Revisiting semidefinite programming approaches to options pricing: complexity and computational perspectives

TL;DR

This paper explores semidefinite programming methods, specifically the Moment-SOS hierarchy, to compute bounds on multi-asset option prices without relying on specific price models, emphasizing computational feasibility and data incorporation.

Contribution

It applies the Moment-SOS hierarchy to the options pricing problem, providing a model-free approach to derive bounds and compare computational methods.

Findings

The approach yields viable bounds on option prices in numerical examples.

Incorporates observable data like moments and option prices into the bounds.

Demonstrates the computational viability of semidefinite programming for complex options pricing.

Abstract

In this paper we consider the problem of finding bounds on the prices of options depending on multiple assets without assuming any underlying model on the price dynamics, but only the absence of arbitrage opportunities.

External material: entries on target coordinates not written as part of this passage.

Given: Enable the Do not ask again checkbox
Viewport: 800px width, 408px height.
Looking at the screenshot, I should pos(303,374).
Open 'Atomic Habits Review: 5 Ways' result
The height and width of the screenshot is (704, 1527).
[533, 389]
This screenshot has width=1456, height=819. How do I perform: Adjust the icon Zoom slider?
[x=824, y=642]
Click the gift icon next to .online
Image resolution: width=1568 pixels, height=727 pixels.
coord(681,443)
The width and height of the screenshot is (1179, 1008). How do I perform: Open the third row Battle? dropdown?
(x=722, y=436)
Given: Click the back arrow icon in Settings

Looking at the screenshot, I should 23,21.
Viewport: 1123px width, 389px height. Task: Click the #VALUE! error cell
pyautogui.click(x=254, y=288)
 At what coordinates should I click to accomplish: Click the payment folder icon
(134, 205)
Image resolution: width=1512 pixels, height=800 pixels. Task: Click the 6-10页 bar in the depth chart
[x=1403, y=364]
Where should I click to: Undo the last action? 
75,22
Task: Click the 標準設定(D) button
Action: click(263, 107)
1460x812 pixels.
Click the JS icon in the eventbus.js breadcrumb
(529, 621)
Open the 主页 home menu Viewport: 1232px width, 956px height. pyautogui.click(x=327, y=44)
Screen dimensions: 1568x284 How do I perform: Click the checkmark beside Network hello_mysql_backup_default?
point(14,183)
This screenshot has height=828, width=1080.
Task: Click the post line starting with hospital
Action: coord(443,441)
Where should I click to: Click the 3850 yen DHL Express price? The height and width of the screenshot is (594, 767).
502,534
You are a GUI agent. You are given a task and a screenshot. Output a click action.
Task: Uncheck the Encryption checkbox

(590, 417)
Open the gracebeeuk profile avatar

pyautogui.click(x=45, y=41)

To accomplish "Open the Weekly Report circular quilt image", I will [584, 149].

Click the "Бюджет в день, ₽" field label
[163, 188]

We formulate this as a generalized moment problem and utilize the well-known Moment-Sum-of-Squares (SOS) hierarchy of Lasserre to obtain bounds on the range of the possible prices. A complementary approach (also due to Lasserre) is employed for comparison. We present several numerical examples to demonstrate the viability of our approach. The framework we consider makes it possible to incorporate different kinds of observable data, such as moment information, as well as observable prices of options on the assets of interest.